Où l’on suit un mathématicien apprenti archéologue

1886, Lyon. Le professeur Lafon vient d’acheter un domaine sur la colline de Fourvière, mais il a bien du mal à faire pousser ses vignes. Alors qu’il s’intéresse à cette question, on lui parle de « vieux murs romains » qui seraient enfouis dans les environs... Le problème agricole est-il lié à la présence d’un trésor archéologique ?

Il ne lui faut pas longtemps pour vérifier son intuition : si les vignes ne poussent pas, c’est parce que le sol est truffé de pierres. Les restes d’un édifice antique dont il met au jour quelques murs. Hors de question de tout déterrer. Cela demanderait trop de temps et de moyens. En bon mathématicien, Lafon prend donc des mesures pour calculer la taille et la forme de ce bâtiment. Il constate alors que ces vestiges dessinent une courbe.
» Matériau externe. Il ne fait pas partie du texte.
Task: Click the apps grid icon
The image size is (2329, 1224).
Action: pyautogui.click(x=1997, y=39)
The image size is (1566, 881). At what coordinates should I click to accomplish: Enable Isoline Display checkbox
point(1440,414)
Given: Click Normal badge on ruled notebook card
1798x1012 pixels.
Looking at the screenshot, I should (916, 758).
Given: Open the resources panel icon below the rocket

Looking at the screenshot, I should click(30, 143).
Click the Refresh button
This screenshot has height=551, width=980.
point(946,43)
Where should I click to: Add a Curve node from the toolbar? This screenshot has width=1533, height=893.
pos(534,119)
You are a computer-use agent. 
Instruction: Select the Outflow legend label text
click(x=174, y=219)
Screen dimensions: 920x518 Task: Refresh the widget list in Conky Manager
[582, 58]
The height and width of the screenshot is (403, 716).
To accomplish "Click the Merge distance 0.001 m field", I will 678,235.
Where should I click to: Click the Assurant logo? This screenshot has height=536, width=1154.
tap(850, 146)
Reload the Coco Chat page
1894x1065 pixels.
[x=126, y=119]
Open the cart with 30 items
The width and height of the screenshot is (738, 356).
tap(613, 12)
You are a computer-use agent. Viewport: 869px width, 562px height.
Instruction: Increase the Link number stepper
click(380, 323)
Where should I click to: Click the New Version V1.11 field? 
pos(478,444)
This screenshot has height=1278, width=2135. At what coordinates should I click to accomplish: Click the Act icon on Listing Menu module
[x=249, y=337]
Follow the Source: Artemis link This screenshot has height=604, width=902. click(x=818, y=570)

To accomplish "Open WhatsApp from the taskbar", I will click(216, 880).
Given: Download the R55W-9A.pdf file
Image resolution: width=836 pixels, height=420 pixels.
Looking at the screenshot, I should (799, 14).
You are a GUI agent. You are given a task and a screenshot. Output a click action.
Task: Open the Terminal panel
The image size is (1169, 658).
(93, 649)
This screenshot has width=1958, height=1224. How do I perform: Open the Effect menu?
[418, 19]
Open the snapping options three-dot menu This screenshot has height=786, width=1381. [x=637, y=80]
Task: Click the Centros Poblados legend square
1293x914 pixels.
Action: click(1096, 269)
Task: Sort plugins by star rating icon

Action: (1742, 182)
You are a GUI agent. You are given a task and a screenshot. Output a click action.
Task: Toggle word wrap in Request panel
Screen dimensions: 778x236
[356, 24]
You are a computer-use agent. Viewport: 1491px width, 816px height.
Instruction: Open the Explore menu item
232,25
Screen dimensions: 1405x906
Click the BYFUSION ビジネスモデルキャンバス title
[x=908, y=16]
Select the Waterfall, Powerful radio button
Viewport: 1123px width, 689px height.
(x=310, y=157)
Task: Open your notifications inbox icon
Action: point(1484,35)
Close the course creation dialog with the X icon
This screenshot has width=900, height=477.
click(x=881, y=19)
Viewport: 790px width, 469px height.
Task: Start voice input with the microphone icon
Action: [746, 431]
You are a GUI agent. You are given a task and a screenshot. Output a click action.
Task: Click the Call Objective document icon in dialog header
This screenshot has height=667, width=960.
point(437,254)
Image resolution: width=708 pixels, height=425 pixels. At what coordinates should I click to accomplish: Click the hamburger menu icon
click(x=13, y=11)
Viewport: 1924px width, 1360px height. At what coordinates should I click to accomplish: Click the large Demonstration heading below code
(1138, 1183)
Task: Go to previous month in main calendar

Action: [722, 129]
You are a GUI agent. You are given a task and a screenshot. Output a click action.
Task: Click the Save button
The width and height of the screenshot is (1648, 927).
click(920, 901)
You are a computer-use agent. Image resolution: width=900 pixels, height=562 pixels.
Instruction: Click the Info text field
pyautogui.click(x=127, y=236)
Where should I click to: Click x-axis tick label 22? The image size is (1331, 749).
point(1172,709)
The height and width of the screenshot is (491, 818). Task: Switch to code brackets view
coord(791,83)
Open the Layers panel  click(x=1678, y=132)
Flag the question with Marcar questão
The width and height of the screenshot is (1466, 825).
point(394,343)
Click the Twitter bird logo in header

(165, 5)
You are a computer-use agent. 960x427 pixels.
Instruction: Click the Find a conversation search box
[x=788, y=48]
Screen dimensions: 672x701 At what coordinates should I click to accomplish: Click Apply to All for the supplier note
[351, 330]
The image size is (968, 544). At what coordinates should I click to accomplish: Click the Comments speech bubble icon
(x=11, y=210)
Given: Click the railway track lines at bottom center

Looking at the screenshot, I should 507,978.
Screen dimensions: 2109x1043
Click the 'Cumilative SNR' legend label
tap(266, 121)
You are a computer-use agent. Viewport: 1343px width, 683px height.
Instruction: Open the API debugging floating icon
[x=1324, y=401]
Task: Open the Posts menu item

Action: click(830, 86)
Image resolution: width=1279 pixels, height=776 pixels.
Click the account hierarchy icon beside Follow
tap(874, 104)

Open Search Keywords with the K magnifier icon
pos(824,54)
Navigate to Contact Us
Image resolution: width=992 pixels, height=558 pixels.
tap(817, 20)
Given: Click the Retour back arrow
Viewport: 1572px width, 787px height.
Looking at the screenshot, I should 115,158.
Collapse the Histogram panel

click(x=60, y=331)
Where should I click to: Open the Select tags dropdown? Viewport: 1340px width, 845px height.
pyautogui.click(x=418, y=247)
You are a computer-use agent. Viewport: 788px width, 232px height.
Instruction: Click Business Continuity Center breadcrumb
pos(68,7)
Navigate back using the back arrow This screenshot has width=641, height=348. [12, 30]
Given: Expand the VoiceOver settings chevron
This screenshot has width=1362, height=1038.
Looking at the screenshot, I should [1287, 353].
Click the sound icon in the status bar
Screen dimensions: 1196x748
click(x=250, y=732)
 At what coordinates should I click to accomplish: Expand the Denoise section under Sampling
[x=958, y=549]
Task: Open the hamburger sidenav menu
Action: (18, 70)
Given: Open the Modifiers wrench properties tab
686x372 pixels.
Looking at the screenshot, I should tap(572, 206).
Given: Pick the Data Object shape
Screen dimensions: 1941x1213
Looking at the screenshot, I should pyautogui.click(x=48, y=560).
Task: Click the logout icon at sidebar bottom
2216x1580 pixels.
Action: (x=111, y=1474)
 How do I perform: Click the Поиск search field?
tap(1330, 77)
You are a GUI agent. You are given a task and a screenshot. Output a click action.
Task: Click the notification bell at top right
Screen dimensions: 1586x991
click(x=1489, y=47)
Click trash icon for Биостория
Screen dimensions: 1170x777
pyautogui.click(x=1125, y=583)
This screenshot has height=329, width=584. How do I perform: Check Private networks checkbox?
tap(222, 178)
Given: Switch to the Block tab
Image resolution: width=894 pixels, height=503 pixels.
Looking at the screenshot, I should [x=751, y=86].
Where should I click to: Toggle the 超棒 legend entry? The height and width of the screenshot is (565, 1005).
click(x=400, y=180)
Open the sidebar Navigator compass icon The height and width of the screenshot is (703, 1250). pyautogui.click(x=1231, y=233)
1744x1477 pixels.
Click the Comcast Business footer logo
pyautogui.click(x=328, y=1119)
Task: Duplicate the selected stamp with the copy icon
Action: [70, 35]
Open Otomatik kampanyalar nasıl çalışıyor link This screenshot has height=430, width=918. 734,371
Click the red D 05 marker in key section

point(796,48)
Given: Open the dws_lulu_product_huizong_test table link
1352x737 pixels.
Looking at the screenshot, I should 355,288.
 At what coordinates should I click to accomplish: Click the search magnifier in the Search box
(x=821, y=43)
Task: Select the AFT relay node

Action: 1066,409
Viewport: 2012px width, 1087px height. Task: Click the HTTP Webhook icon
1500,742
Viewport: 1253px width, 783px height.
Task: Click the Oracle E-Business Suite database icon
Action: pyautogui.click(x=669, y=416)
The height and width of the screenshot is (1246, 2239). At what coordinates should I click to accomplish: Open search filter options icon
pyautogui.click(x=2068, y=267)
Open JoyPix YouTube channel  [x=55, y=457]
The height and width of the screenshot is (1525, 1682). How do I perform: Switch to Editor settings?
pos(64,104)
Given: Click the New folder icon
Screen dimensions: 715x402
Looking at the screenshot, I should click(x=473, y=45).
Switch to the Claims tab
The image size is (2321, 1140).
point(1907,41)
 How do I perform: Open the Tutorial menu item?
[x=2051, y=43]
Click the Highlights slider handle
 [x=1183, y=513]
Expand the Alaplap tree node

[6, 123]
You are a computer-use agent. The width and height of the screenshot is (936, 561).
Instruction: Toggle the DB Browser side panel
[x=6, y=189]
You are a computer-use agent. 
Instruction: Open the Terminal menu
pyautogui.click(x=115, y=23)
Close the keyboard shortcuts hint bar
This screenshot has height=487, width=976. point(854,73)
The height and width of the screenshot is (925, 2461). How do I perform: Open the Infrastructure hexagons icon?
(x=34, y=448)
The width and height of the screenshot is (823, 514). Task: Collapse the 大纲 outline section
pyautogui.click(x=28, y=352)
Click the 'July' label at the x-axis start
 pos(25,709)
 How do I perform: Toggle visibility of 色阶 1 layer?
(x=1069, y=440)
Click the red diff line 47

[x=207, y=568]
Mais il ne s’agit pas d’un cercle régulier, ce serait plutôt une ellipse. Autrement dit, la forme d’un amphithéâtre. Le professeur est fébrile : aurait-il retrouvé le fameux amphithéâtre des Trois Gaules ? Les textes antiques décrivent ce monument comme LE lieu incontournable de Lugdunum, la ville de Lyon sous l’Empire romain. C’est là, notamment, que les premiers chrétiens ont subi leur martyre…

Il faut attendre cinquante ans pour que des archéologues se penchent plus sérieusement sur cette question. Et là, c’est le drame : la structure n’est pas elliptique, mais en demi-cercle, la forme traditionnelle d’un théâtre antique. La déception est de courte durée, car il s’agit du plus ancien théâtre en France, un haut lieu culturel de l’Antiquité.

Quant à l’amphithéâtre, on a bien fini par l’identifier avec certitude en 1957. On s’était juste trompé de colline : il ne se trouvait pas sur les pentes de Fourvière, mais sur celles de la Croix-Rousse !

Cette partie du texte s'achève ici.